Obviously the best place to start any investigation is Wikipedia. Here’s their current synopsis:
A data lake is a method of storing data within a system or repository, in its natural format, that facilitates the collocation of data in various schemata and structural forms, usually object blobs or files. The idea of data lake is to have a single store of all data in the enterprise ranging from raw data (which implies exact copy of source system data) to transformed data which is used for various tasks including reporting, visualization, analytics and machine learning. The data lake includes structured data from relational databases (rows and columns), semi-structured data (CSV, logs, XML, JSON), unstructured data (emails, documents, PDFs) and even binary data (images, audio, video) thus creating a centralized data store accommodating all forms of data.
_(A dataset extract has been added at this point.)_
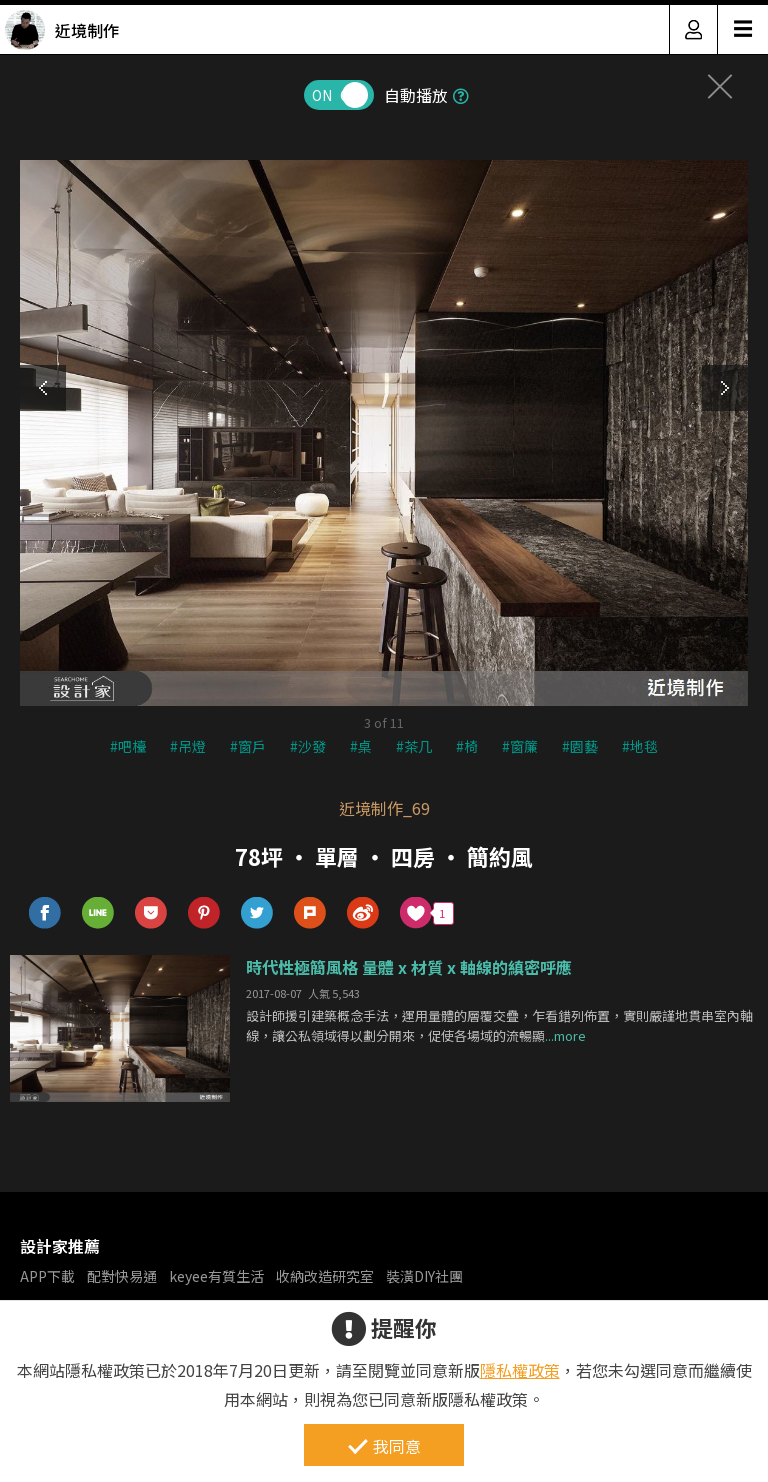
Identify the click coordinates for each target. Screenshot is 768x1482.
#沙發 (308, 746)
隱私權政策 (520, 1370)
It sounds like a data lake is a place to dump anything that could be considered data. The one part that is perplexing about this is how “natural” the data is supposed to be. The first sentence from Wikipedia describes a data lake as containing data in its “natural format.” You might think this means something like “raw data,” but in the next sentence it says a data lake can contain “transformed” data that is then used for business intelligence purposes. The general picture is that a data lake is more permissive about what kind of data is stored than a data warehouse, which typically contains data that is processed specifically for business intelligence.
Another good place to look is Amazon - the company that wants to store all the data. They give a similar definition that clarifies the issue with raw data:
The concepts behind a data lake seem simple: securely store all your data in a raw format and apply a schema on read. Indeed, the first description of a data lake compared it to a ‘large body of water in a more natural state’, whereas a data mart could be thought of as a ‘store of bottled water – cleansed and packaged and structured for easy consumption’…A data lake is a bet against the future – you don’t know what analysis you might want to do, so why not just keep everything to give the best chance you can satisfy any requirement that comes along?
Ok, so a data lake is a place to put all of the raw data from your various systems that you can dredge in the future to find what you’re looking for. This concept seems simple enough. In today’s era we produce a ton of data, you never know what data will be valuable in the future, and storage is cheap, so why not just throw everything in one repository (and call it a “data lake”) for safe keeping? Of course, you need at least some minimal way to organize all of this data or else your data lake becomes a dark, unnavigable data swamp.
That seems simple enough. Still, at least one person has called for abolishing the term “data lake,” because its meaning has become unacceptably vague. Uli Bethke argues that the term “data lake” is being used to refer to anything that isn’t a standard data warehouse. It refers not only to repositories of raw data but to platforms for self-service analytics or to specific technologies like Hadoop. Bethke’s recommendation is to stop using the term “data lake,” but perhaps an alternative is to return to the original meaning of the term and insist that “data lake” should apply specifically to large reservoirs of raw data from various sources.
At this point, I feel like I have a sense of what the term “data lake” means and what it doesn’t mean. The question underlying all of this is do you actually need a data lake? Or is the creation of data lakes an extraneous side effect of big data hype? I’ll leave that question for the reader (or maybe a future post).